Фрагмент документа:
Отец, Ежи Занусси, и мама, Ванда Занусси


– И остались в Кракове?

– Нет, знаете, это такая профессия – люди железных дорог, – они всегда там, куда доходит железная дорога, так что дошли даже до Львова. А потом с опозданием почти на двадцать лет началось строительство железных дорог в России, и они просто двинулись строить и эту железную дорогу – из Варшавы в Петербург и дальше, как раньше из Вены в Варшаву.

– А кем они были? Руководили строительством?

– Все были строителями, инженерами, имели свои предприятия. А со стороны моей матери это были польские помещики, которые потеряли все свои имения после восстания 1863 года. Мой дед родился уже в Сибири, его родители туда были сосланы. Они умерли, а он, как говорит семейное предание, вернулся пешком. Ссылали больше всего именно помещиков – они подняли восстание. И за это у прадеда было конфисковано имение и последовала ссылка. Есть такое семейное предание, что моя прабабушка успела призвать своего сына, чтобы он принял участие в восстании. Он успел присоединиться к уже проигранному восстанию, но было бы позором, если бы он в нем не участвовал. Если бы он опоздал на несколько дней, то уже не участвовал бы в восстании и имение осталось бы в руках семьи.

– А откуда она призвала его?

– Он в Париже учился. И вернулся в Польшу специально, чтобы успеть принять участие в последнем столкновении, о котором заранее было известно, что оно будет проиграно. Это очень польская история. Даже если это чуть-чуть придумано – таков архетип этого романтического проигранного восстания.

– Это история гордости.

– Конечно, там есть и гордость, но есть что-то от средних веков, знаете, в поляках сохранилась тоска за Крестовыми походами. Мы в них только чуть-чуть поучаствовали, но в это время оформился европейский менталитет, появились все эти ценности, которые до сих пор связаны с европейским, как бы это сказать, не мифом, нет, скорее – с архетипом: надо помогать более слабым, нельзя ударить лежачего. И, конечно, отношение к женщине – что ее на руках нужно носить. Скажем, в азиатской традиции ничего похожего нет. В Византии тоже этого уже не осталось. А в Европе то, что называется шевалье (рыцарь) – это был человек, который все соотносил со своей честью, и честь была самым главным, важнее всего было сохранить честь. Считалось, что рыцарь не может врать, если он врет, то теряет честь, а значит, уже недостоин быть рыцарем. И это было очень дорого, потому что только тот, кто мог себе позволить рыцарские латы – а они стоили огромных денег – и лошадь, считался полноценным рыцарем.

Набор заданий:
[1] Где, согласно интервью, родился дед по материнской линии?
[2] Перепечатайте из интервью всё, начиная со слов «Отец, Ежи Занусси, и» и до слов «были? Руководили строительством?» включительно.

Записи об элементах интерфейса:
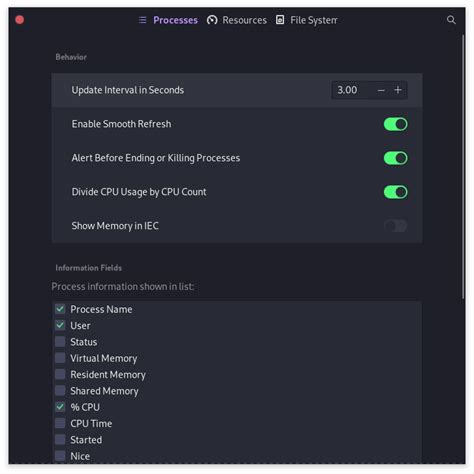Screen dimensions: 474x474
Task: Open search with the magnifier icon
Action: point(451,20)
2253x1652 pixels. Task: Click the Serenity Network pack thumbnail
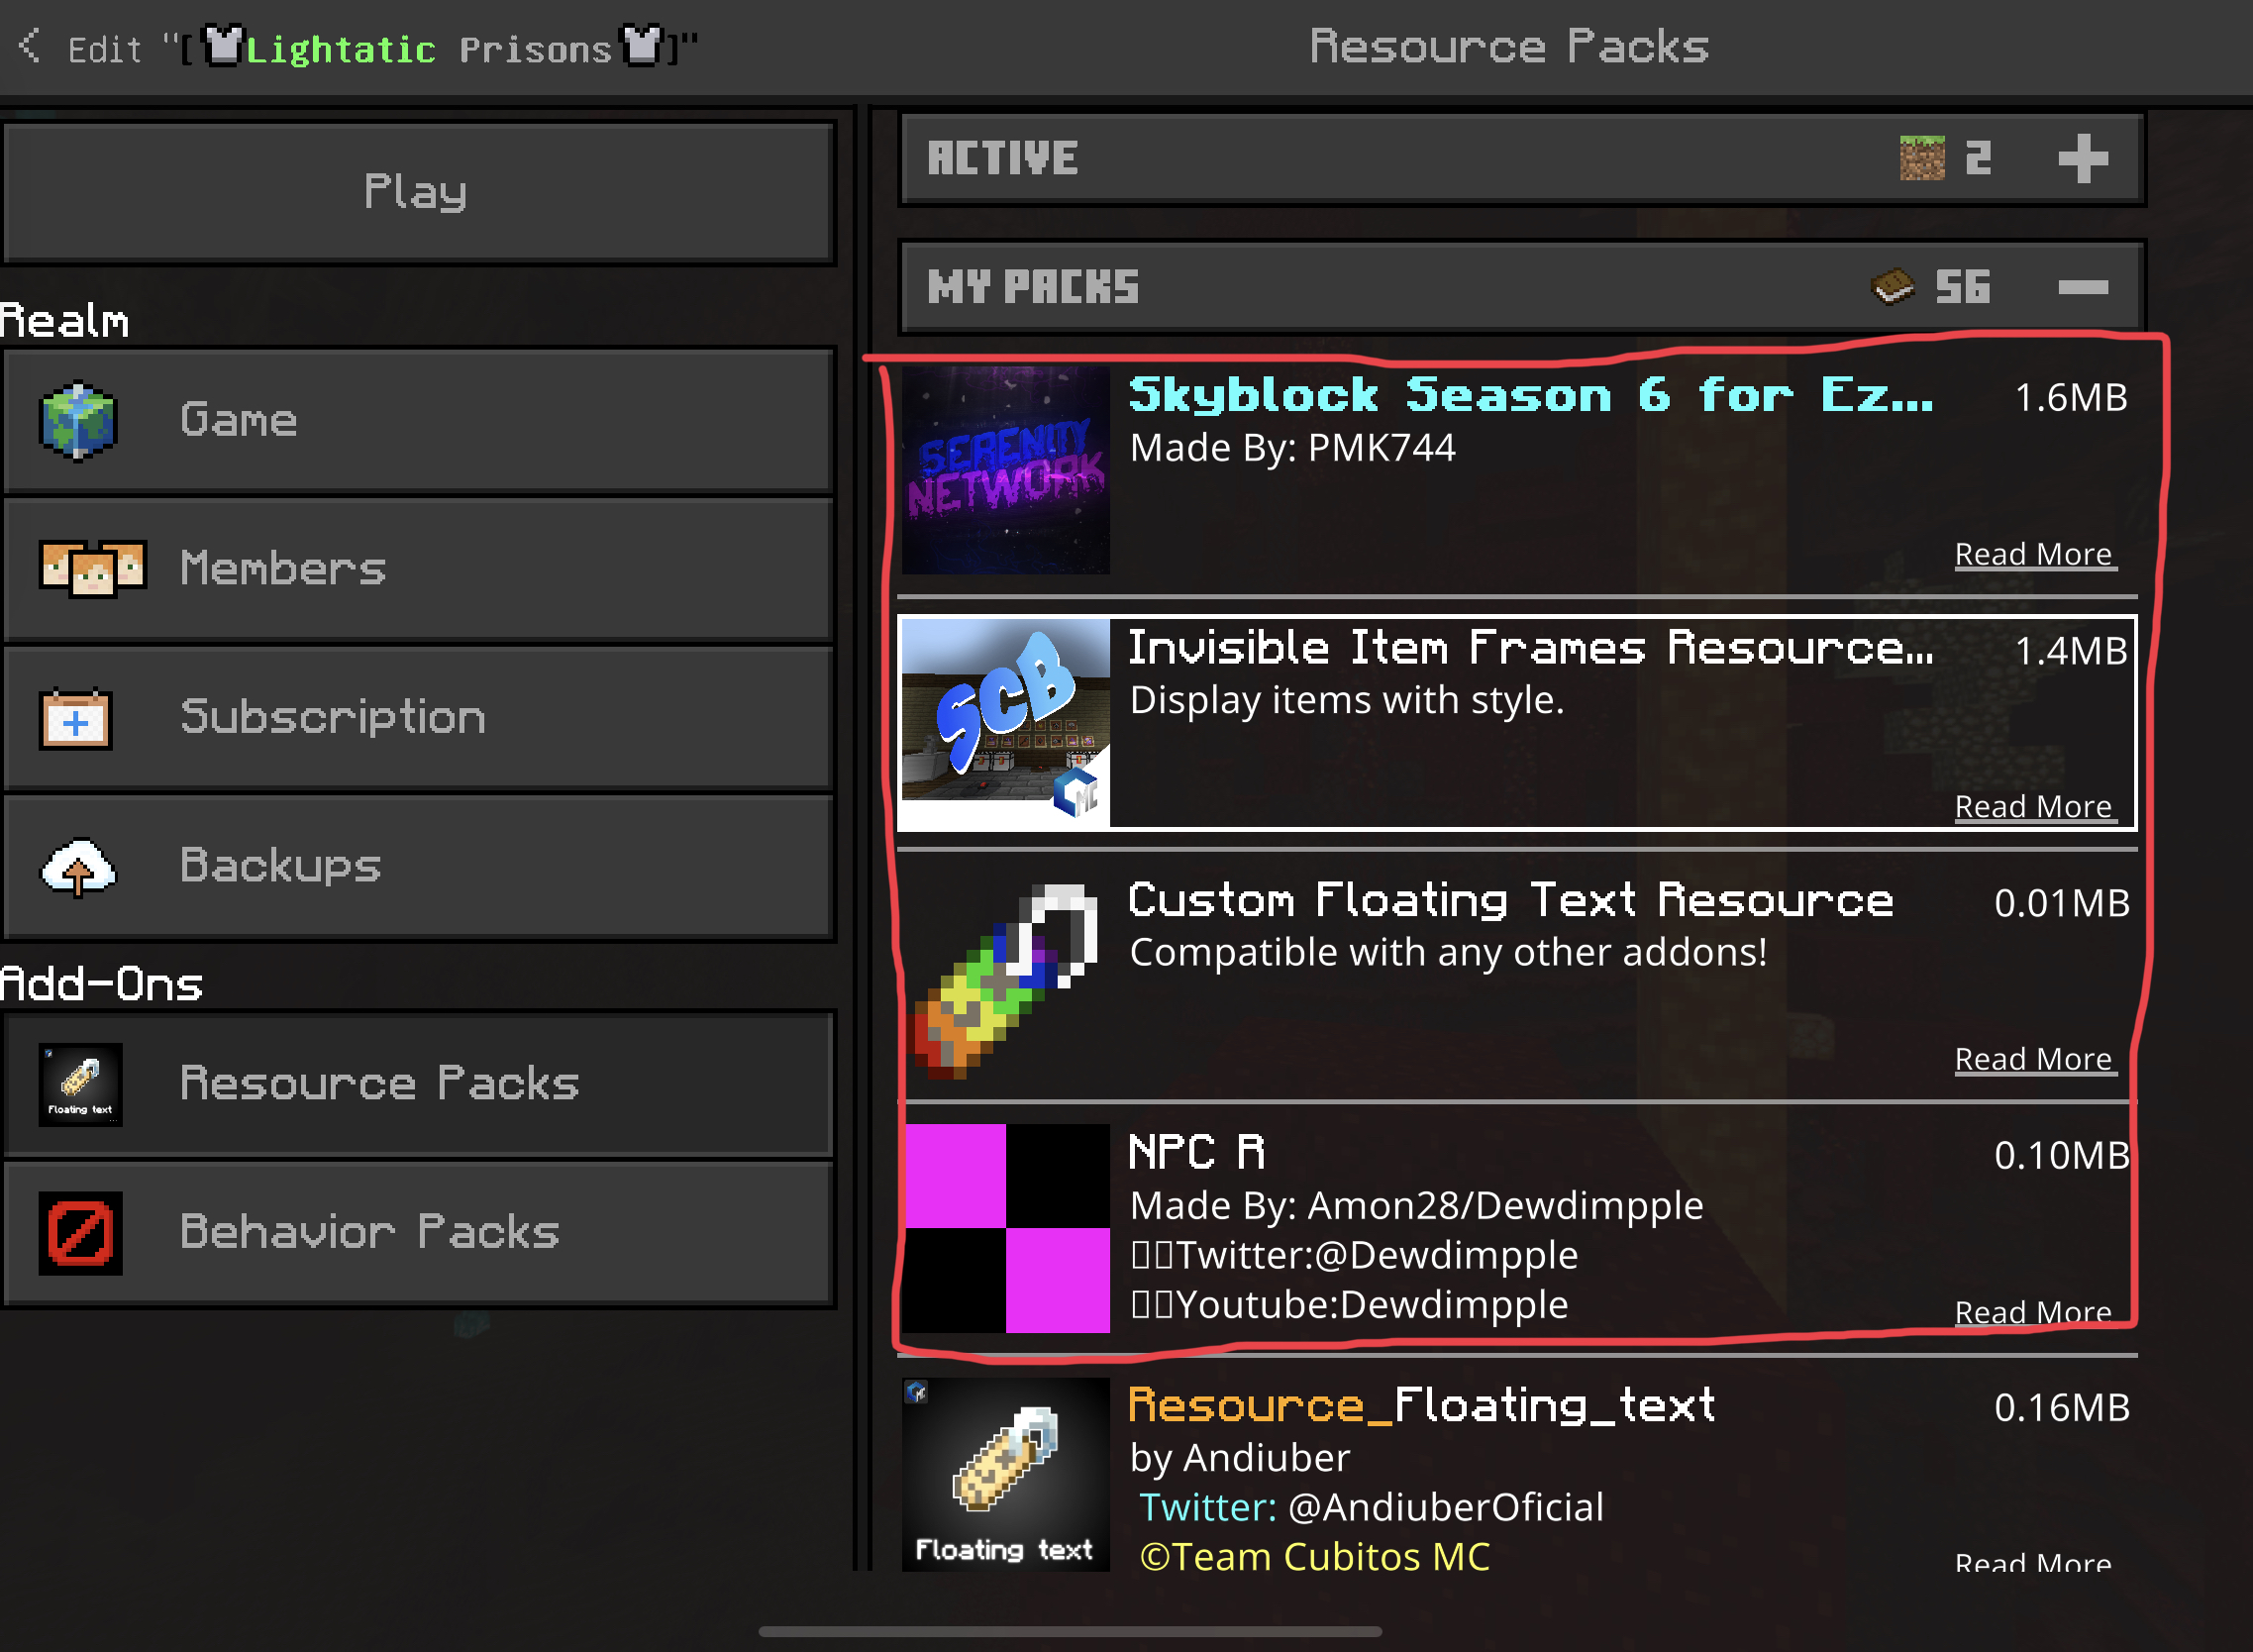[x=1005, y=469]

Ответы к заданиям:
[1] В Сибири, куда были сосланы его родители.

[2]
Отец, Ежи Занусси, и мама, Ванда Занусси


– И остались в Кракове?

– Нет, знаете, это такая профессия – люди железных дорог, – они всегда там, куда доходит железная дорога, так что дошли даже до Львова. А потом с опозданием почти на двадцать лет началось строительство железных дорог в России, и они просто двинулись строить и эту железную дорогу – из Варшавы в Петербург и дальше, как раньше из Вены в Варшаву.

– А кем они были? Руководили строительством?